Copy out the lines below with no changes.

++++++++

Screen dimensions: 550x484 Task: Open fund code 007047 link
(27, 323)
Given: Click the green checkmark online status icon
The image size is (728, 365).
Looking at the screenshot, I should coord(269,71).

++++++++

◆ THE COMPLETED TASK:
Screen dimensions: 550x484 Task: Open fund code 007047 link
(27, 323)
Given: Click the green checkmark online status icon
The image size is (728, 365).
Looking at the screenshot, I should coord(269,71).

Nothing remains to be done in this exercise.